Ritornando al mio plastico, ho utilizzato 1 control unit (6021), 3 control 80f e 6 trasformatori tradizionali per l’alimentazione, apprezzando soprattutto i decoder della seconda generazione che consentono di mantenere una velocità costante in salita e discesa. Certamente l’M non è il massimo come binario da utilizzarsi con il digitale, soprattutto se si considera che ci sono tratti  i cui binari appartengono all’ovale del 1966 e quindi qualche “traversia” l’hanno subita.
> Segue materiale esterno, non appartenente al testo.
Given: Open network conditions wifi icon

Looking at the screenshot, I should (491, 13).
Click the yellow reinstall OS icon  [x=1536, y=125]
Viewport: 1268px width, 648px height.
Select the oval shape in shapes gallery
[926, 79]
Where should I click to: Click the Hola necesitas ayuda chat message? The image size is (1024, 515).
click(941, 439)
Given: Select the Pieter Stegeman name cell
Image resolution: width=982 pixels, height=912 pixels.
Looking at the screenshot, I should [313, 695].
Spesso sono tentato dall’idea di sostituire con il bellissimo K tutto il tracciato, ma tre sono gli handicap che vedo: le geometrie degli scambi che non rispettano i deviatori serie 5100, il fatto che, di conseguenza, dovrei spostare i semafori ad ala le cui bobine sono incassate e, conseguentemente, il tempo che resterei con il plastico inutilizzabile, cioè anni.

In conclusione: mi tengo quello che ho, arrabbiandomi tutte le volte che le loco digitali si “impuntano” (problema insistente con l’analogico) perché il binario, pur essendo allineato, non è, evidentemente,  perfettamente livellato. Se mai dovessi decidere d’intervenire provvederei a sostituire con altri binari M nuovi i tratti dove più frequenti sono gli “impuntamenti”, anche in considerazione del fatto che nel corso degli anni ho “accumulato” altri 30 mt di binario e oltre una ventina di scambi (in gran parte cerchio 5200).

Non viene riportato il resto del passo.